Trivia:  Double Shot!  1) Henley has mentioned in concert several times the inspiration behind this tune. It seems he was at a party and spotted a beautiful actress sitting on a couch talking to Jack Nicholson. She was just recently divorced and Henley was also single at the time. It seems she was smoking a cigarette and Henley decided to try and meet her and walked over and asked to bum a cig. Without looking at him, she reached in her purse, grabbed one, and just shoved it his way. Basically, she blew him off. As he walked away, Nicholson apparently said "Well played, Henley." While Henley has never really confirmed who the actress was, it is assumed to be Michelle Pfeiffer. She was sort of a hot commodity at the time who had just gotten a divorce and had just co-starred with Nicholson in a movie (The Witches of Eastwick). Being spurned by Pfeiffer gave Henley the idea for this hit.  2) The album's next single, "The Heart of the Matter," would do nearly the same business peaking at #21 Pop/#2 Rock/#3 AC. Two more singles would follow with each peaking at #48 Pop. The LP would contain six tracks that would make the Rock Top 10 and that certainly helped sales. The album would eventually become Henley's biggest solo seller getting to the 6x platinum mark. Unfortunately, at the peak of his solo success, Henley and his label Geffen Records entered into a bitter dispute. Lawsuits would follow. In the meantime, Henley would join a reunited Eagles for a tour. It would spawn the '94 #1 live album Hell Freezes Over. It would go on to sell over 9 million copies. Finally, after everything with Geffen was settled and things wrapped up with the Eagles, Henley signed on with Warner Bros. and put out his fourth solo album, 2000's Inside Job. It would reach #7 and go platinum thanks to the #1 AC/#58 Pop single "Taking You Home." He would move over to Capitol Records for the 2015 country flavored LP Cass County (#3).

• Given information:
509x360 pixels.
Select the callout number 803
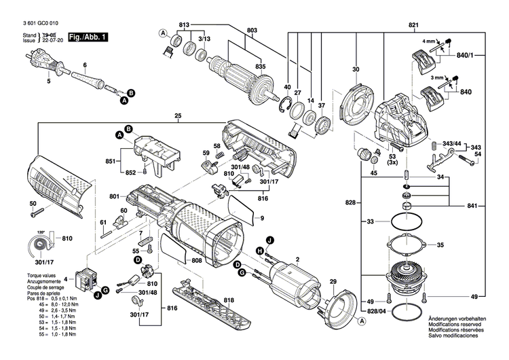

• Activity:
Name every record label that appears in the Henley trivia text.

• Written answer:
Geffen Records, Warner Bros., Capitol Records